From 1b3806626cf2a478d35b25e44b78d19134cac57d Mon Sep 17 00:00:00 2001
From: Shankar <90070882+shankar-vision-eng@users.noreply.github.com>
Date: Thu, 30 May 2024 13:16:30 -0700
Subject: [PATCH] fix tool desc (#102)

---
 vision_agent/tools/tools.py | 20 +++++++++++---------
 1 file changed, 11 insertions(+), 9 deletions(-)

diff --git a/vision_agent/tools/tools.py b/vision_agent/tools/tools.py
index 4102ed91..ca3f1565 100644
--- a/vision_agent/tools/tools.py
+++ b/vision_agent/tools/tools.py
@@ -58,9 +58,10 @@ def grounding_dino(
     box_threshold: float = 0.20,
     iou_threshold: float = 0.20,
 ) -> List[Dict[str, Any]]:
-    """'grounding_dino' is a tool that can detect and count objects given a text prompt
-    such as category names or referring expressions. It returns a list and count of
-    bounding boxes, label names and associated probability scores.
+    """'grounding_dino' is a tool that can detect and count multiple objects given a text
+    prompt such as category names or referring expressions. The categories in text prompt
+    are separated by commas or periods. It returns a list and count of bounding boxes,
+    label names and associated probability scores.
 
     Parameters:
         prompt (str): The prompt to ground to the image.

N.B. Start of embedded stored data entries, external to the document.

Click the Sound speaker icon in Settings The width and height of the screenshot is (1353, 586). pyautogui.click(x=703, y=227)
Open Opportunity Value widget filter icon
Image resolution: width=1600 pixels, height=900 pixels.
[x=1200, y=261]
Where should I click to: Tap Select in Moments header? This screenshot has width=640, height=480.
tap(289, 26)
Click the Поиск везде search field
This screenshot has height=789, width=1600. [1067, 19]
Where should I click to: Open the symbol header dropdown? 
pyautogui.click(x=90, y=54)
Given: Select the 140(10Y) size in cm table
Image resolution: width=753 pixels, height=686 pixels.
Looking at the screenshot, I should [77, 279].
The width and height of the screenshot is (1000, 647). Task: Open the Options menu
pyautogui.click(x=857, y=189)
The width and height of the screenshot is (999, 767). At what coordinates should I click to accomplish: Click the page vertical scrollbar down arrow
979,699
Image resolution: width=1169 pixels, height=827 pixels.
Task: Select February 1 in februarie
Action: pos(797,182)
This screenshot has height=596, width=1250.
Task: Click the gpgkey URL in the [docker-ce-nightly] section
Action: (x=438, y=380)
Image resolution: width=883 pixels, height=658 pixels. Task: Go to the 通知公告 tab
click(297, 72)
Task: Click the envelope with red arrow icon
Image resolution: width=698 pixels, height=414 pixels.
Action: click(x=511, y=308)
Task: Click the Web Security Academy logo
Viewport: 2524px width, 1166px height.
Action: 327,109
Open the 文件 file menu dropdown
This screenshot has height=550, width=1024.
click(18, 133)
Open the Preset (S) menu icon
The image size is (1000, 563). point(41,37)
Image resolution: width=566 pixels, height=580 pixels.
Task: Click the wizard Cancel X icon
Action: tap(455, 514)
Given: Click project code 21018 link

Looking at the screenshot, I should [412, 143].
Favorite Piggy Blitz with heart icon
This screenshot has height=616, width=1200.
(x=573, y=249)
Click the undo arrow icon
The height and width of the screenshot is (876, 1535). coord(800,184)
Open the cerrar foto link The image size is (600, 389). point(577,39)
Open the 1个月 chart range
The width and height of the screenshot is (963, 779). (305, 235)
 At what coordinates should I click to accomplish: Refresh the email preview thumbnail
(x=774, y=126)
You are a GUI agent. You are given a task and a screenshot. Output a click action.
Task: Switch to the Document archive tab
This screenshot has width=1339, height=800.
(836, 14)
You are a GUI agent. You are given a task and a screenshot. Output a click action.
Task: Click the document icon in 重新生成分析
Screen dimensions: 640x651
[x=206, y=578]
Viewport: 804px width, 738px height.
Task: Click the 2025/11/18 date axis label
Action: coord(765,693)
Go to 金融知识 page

@@ -111,9 +112,10 @@ def grounding_sam(
     box_threshold: float = 0.20,
     iou_threshold: float = 0.20,
 ) -> List[Dict[str, Any]]:
-    """'grounding_sam' is a tool that can detect and segment objects given a text
-    prompt such as category names or referring expressions. It returns a list of
-    bounding boxes, label names and masks file names and associated probability scores.
+    """'grounding_sam' is a tool that can detect and segment multiple objects given a
+    text prompt such as category names or referring expressions. The categories in text
+    prompt are separated by commas or periods. It returns a list of bounding boxes,
+    label names, mask file names and associated probability scores.
 
     Parameters:
         prompt (str): The prompt to ground to the image.
@@ -343,9 +345,9 @@ def image_question_answering(image: np.ndarray, prompt: str) -> str:
 
 
 def clip(image: np.ndarray, classes: List[str]) -> Dict[str, Any]:
-    """'clip' is a tool that can classify an image given a list of input classes or tags.
-    It returns the same list of the input classes along with their probability scores
-    based on image content.
+    """'clip' is a tool that can classify an image or a cropped detection given a list
+    of input classes or tags. It returns the same list of the input classes along with
+    their probability scores based on image content.
 
     Parameters:
         image (np.ndarray): The image to classify or tag